start

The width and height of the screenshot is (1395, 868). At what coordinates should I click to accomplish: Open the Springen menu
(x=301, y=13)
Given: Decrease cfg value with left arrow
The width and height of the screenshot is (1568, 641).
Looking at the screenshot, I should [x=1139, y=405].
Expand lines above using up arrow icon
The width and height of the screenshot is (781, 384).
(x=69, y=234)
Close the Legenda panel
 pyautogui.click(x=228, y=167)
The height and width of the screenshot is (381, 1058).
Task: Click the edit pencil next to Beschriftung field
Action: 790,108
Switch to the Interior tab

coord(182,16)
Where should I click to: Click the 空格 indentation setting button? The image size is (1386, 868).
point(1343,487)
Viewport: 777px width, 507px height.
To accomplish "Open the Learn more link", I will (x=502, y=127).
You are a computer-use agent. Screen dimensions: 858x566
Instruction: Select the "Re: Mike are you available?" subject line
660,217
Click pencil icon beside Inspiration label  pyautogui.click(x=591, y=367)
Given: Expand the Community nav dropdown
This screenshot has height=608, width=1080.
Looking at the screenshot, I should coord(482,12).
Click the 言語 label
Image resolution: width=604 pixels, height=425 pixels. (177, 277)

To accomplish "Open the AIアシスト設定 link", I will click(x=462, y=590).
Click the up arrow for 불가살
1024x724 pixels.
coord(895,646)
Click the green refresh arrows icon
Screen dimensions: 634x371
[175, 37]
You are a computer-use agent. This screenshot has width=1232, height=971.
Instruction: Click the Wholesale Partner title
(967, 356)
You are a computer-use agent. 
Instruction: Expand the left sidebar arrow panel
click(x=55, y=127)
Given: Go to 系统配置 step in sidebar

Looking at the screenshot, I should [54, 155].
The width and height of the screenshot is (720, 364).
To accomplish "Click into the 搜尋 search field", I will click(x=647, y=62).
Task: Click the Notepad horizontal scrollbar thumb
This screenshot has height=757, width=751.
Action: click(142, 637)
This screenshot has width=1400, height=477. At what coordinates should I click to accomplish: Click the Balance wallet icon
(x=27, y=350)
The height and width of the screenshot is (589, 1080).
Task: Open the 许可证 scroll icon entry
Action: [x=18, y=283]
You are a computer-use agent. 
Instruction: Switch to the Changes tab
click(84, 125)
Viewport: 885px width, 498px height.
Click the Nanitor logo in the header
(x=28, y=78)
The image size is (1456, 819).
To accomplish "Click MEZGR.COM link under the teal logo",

end

# STATED EXERCISE
Reproduce every item above, substituting "Command" for each occurrence of "Instruction" and leaving all other text unchanged.

# COMPLETED TASK
The width and height of the screenshot is (1395, 868). At what coordinates should I click to accomplish: Open the Springen menu
(x=301, y=13)
Given: Decrease cfg value with left arrow
The width and height of the screenshot is (1568, 641).
Looking at the screenshot, I should [x=1139, y=405].
Expand lines above using up arrow icon
The width and height of the screenshot is (781, 384).
(x=69, y=234)
Close the Legenda panel
 pyautogui.click(x=228, y=167)
The height and width of the screenshot is (381, 1058).
Task: Click the edit pencil next to Beschriftung field
Action: 790,108
Switch to the Interior tab

coord(182,16)
Where should I click to: Click the 空格 indentation setting button? The image size is (1386, 868).
point(1343,487)
Viewport: 777px width, 507px height.
To accomplish "Open the Learn more link", I will (x=502, y=127).
You are a computer-use agent. Screen dimensions: 858x566
Command: Select the "Re: Mike are you available?" subject line
660,217
Click pencil icon beside Inspiration label  pyautogui.click(x=591, y=367)
Given: Expand the Community nav dropdown
This screenshot has height=608, width=1080.
Looking at the screenshot, I should coord(482,12).
Click the 言語 label
Image resolution: width=604 pixels, height=425 pixels. (177, 277)

To accomplish "Open the AIアシスト設定 link", I will click(x=462, y=590).
Click the up arrow for 불가살
1024x724 pixels.
coord(895,646)
Click the green refresh arrows icon
Screen dimensions: 634x371
[175, 37]
You are a computer-use agent. This screenshot has width=1232, height=971.
Command: Click the Wholesale Partner title
(967, 356)
You are a computer-use agent. 
Command: Expand the left sidebar arrow panel
click(x=55, y=127)
Given: Go to 系统配置 step in sidebar

Looking at the screenshot, I should [54, 155].
The width and height of the screenshot is (720, 364).
To accomplish "Click into the 搜尋 search field", I will click(x=647, y=62).
Task: Click the Notepad horizontal scrollbar thumb
This screenshot has height=757, width=751.
Action: click(142, 637)
This screenshot has width=1400, height=477. At what coordinates should I click to accomplish: Click the Balance wallet icon
(x=27, y=350)
The height and width of the screenshot is (589, 1080).
Task: Open the 许可证 scroll icon entry
Action: [x=18, y=283]
You are a computer-use agent. 
Command: Switch to the Changes tab
click(84, 125)
Viewport: 885px width, 498px height.
Click the Nanitor logo in the header
(x=28, y=78)
The image size is (1456, 819).
To accomplish "Click MEZGR.COM link under the teal logo",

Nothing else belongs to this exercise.